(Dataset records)
■ ■ ■ ■
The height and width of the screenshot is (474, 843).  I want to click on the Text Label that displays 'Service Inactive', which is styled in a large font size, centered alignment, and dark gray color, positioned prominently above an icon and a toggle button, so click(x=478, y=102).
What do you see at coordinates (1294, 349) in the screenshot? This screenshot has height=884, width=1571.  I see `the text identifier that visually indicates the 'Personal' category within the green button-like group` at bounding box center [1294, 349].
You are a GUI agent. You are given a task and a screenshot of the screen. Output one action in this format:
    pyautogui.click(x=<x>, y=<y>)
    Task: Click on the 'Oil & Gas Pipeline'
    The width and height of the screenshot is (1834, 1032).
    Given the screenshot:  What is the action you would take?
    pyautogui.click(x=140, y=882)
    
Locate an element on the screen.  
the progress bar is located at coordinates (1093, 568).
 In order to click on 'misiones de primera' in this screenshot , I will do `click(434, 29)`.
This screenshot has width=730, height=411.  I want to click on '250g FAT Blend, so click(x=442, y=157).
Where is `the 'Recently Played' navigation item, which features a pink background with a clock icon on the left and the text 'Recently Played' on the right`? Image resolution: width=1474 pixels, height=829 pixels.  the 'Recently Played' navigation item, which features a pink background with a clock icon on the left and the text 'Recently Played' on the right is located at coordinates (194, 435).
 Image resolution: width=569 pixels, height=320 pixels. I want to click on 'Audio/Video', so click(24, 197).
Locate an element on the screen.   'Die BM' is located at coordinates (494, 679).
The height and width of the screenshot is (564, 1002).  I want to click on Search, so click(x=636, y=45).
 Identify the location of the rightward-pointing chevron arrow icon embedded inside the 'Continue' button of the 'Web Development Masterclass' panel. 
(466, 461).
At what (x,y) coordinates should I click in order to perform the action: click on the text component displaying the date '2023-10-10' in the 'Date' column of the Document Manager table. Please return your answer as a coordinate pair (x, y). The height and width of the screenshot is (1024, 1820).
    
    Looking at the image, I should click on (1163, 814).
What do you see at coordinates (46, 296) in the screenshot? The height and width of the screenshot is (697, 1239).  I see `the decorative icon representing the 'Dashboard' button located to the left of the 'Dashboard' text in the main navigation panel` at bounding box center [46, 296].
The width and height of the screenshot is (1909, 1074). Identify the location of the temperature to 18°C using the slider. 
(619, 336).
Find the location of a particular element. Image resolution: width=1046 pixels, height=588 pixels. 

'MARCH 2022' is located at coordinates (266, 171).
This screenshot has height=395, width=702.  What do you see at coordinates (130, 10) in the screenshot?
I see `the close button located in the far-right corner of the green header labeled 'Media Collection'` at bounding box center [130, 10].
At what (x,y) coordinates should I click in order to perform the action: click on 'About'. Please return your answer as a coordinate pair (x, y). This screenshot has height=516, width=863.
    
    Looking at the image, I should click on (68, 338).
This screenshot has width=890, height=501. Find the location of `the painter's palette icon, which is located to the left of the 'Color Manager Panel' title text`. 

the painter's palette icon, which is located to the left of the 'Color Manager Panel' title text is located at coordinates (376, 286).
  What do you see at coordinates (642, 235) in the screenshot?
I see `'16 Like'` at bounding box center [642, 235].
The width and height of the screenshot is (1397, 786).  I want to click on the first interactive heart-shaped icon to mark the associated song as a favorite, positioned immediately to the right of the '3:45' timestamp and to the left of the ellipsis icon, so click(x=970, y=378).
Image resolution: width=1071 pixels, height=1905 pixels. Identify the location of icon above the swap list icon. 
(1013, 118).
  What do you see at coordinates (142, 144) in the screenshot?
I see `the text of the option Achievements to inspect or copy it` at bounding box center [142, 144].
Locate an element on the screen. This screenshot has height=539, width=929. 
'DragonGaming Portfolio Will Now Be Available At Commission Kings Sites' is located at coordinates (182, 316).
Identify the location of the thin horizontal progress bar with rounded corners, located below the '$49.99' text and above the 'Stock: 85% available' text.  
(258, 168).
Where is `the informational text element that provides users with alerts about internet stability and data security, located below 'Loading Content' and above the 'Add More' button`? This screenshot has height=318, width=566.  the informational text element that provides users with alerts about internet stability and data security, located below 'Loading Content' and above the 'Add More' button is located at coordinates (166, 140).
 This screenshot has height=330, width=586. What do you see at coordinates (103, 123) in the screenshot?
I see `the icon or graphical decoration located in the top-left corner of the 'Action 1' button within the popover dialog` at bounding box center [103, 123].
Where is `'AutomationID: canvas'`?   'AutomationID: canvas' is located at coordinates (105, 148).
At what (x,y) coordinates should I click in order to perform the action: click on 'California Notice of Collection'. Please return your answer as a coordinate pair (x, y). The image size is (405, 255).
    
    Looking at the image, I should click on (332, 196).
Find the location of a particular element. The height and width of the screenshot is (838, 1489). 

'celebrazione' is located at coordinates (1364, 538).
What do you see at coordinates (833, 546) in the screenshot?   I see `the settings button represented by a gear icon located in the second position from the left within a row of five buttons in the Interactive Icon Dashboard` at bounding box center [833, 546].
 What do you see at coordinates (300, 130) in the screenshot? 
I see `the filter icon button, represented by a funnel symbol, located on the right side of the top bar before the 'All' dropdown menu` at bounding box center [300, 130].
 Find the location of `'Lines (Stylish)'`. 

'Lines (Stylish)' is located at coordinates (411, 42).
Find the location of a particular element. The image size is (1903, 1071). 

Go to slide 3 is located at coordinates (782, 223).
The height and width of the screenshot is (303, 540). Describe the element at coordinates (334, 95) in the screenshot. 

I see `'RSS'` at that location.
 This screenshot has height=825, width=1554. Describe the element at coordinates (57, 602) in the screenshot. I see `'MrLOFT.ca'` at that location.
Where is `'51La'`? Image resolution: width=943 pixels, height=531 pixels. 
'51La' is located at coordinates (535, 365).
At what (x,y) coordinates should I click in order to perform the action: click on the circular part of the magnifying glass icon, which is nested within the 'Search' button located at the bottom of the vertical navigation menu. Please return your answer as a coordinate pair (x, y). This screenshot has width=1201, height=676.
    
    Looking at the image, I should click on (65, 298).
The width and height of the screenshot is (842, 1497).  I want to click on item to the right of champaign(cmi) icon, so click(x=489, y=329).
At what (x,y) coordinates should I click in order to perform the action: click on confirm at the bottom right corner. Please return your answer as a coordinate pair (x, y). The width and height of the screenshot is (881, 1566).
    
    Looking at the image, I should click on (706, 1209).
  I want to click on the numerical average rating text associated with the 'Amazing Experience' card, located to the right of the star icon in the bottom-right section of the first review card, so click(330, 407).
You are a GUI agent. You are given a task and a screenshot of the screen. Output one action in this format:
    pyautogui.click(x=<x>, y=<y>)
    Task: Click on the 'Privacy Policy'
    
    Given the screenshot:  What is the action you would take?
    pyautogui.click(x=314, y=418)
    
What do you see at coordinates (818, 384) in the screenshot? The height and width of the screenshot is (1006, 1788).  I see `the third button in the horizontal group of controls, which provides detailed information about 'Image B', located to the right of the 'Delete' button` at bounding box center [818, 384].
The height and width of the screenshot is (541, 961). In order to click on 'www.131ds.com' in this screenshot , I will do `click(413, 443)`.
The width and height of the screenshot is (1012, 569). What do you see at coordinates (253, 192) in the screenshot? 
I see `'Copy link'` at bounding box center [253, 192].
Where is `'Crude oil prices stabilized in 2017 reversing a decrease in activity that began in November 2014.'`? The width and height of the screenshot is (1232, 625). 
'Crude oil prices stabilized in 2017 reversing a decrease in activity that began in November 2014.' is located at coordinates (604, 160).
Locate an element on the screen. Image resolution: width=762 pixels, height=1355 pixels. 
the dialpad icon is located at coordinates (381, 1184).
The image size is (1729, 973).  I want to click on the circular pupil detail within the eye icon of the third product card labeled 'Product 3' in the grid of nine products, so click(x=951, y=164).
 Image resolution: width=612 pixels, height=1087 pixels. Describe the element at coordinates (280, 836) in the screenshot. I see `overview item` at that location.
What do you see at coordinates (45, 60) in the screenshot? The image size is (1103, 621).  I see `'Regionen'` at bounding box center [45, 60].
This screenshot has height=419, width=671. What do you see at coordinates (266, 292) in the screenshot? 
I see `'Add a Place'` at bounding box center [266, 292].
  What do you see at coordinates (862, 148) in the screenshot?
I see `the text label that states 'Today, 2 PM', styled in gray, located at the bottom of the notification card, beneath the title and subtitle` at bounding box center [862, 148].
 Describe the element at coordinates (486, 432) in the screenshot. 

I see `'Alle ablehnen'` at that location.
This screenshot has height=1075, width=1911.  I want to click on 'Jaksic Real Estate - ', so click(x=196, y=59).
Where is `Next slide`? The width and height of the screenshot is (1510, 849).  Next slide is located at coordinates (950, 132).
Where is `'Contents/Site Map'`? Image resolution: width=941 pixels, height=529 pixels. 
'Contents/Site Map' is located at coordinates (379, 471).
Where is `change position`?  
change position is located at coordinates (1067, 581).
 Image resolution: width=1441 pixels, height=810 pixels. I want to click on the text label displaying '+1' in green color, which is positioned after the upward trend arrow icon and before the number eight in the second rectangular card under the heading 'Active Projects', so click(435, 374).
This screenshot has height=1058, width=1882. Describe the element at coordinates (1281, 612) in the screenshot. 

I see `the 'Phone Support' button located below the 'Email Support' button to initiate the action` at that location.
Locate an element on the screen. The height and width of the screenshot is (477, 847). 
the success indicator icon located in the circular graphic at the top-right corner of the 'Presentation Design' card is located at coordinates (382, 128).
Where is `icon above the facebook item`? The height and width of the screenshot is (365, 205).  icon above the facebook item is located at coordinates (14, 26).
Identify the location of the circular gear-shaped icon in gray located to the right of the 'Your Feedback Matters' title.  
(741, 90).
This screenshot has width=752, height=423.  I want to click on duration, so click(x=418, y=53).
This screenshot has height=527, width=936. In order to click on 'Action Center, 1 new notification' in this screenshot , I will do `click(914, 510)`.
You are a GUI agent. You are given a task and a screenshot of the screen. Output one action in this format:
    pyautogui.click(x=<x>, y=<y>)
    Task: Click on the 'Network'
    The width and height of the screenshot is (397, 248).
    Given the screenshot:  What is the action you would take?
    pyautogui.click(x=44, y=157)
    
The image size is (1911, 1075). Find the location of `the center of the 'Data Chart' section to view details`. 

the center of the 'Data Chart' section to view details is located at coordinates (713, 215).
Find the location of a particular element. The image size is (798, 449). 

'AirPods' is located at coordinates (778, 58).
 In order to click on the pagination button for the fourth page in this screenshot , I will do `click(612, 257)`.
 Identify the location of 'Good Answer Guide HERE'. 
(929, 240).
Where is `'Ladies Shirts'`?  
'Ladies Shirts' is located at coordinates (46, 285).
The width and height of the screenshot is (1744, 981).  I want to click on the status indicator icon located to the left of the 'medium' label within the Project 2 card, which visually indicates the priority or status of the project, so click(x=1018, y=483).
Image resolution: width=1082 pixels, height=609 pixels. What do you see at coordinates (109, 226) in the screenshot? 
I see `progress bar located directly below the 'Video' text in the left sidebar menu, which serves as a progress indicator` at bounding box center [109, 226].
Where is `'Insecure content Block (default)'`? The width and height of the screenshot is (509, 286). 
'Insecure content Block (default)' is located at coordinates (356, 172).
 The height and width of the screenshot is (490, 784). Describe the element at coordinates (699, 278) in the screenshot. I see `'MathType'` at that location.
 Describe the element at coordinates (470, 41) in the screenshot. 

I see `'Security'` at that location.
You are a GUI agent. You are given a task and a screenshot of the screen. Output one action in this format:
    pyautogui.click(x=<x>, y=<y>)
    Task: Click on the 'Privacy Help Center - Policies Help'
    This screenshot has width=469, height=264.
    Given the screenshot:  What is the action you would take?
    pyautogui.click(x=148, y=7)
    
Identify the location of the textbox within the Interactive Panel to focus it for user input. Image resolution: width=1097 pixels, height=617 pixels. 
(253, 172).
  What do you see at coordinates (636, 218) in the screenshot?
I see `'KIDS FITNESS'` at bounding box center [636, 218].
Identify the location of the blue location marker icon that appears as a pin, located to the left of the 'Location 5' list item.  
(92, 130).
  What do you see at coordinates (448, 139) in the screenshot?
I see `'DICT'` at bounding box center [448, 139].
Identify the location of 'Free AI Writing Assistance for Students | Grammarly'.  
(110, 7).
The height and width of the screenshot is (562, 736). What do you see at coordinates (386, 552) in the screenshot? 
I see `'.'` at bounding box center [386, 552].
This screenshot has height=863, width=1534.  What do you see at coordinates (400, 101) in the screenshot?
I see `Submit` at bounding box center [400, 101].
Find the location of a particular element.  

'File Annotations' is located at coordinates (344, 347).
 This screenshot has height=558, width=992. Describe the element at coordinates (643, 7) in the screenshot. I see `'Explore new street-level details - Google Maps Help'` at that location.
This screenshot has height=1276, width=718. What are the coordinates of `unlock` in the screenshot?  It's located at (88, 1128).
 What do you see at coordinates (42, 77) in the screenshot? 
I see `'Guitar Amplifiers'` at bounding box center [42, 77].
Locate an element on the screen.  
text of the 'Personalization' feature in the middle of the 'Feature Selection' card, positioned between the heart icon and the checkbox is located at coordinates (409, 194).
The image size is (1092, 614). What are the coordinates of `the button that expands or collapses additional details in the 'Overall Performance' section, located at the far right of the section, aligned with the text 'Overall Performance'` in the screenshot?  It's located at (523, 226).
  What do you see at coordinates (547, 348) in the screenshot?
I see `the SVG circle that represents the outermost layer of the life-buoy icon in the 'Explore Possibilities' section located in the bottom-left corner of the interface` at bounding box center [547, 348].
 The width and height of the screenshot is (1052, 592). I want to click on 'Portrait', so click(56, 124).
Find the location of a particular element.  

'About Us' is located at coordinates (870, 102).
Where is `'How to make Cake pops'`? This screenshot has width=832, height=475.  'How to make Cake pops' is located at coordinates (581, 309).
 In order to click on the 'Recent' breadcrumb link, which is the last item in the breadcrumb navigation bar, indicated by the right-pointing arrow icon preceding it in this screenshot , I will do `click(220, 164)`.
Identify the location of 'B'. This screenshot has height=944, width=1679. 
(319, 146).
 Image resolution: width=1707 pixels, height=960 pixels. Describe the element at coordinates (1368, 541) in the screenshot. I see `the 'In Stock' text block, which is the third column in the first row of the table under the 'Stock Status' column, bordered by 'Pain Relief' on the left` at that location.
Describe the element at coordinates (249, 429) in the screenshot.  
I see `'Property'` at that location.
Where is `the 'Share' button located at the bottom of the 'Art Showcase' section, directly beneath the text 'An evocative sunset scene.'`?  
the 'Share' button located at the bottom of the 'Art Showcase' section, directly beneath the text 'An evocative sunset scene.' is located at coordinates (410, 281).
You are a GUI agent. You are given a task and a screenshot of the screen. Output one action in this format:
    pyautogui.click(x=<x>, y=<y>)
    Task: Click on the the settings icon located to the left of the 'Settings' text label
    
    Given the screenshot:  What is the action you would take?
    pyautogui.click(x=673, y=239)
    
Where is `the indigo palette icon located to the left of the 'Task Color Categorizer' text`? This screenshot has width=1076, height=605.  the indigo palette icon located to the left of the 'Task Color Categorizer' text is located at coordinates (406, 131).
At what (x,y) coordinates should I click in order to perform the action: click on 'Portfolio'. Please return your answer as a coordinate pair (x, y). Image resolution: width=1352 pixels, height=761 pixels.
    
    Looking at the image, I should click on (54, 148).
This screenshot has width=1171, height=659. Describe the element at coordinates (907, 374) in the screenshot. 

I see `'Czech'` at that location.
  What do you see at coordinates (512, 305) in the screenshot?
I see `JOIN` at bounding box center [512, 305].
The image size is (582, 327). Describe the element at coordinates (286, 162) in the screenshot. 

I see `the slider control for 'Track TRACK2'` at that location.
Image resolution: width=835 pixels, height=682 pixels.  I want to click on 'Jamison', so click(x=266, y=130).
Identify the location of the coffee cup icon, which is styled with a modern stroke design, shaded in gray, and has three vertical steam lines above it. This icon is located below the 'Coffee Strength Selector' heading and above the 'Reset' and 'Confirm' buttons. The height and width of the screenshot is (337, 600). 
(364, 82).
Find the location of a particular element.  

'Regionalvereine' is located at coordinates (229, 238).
■ ■ ■ ■
* WHAT IS NEEDED
From the items above, please lay out every line from the one containing "Describe the element at coordinates (249, 429)" through the one containing "coordinates (410, 281)." as a Markdown table with the columns Row and Line, skipping any blank lines.

* TASK RESULT
| Row | Line |
|---|---|
| 1 | Describe the element at coordinates (249, 429) in the screenshot.   |
| 2 | I see `'Property'` at that location. |
| 3 | Where is `the 'Share' button located at the bottom of the 'Art Showcase' section, directly beneath the text 'An evocative sunset scene.'`?   |
| 4 | the 'Share' button located at the bottom of the 'Art Showcase' section, directly beneath the text 'An evocative sunset scene.' is located at coordinates (410, 281). |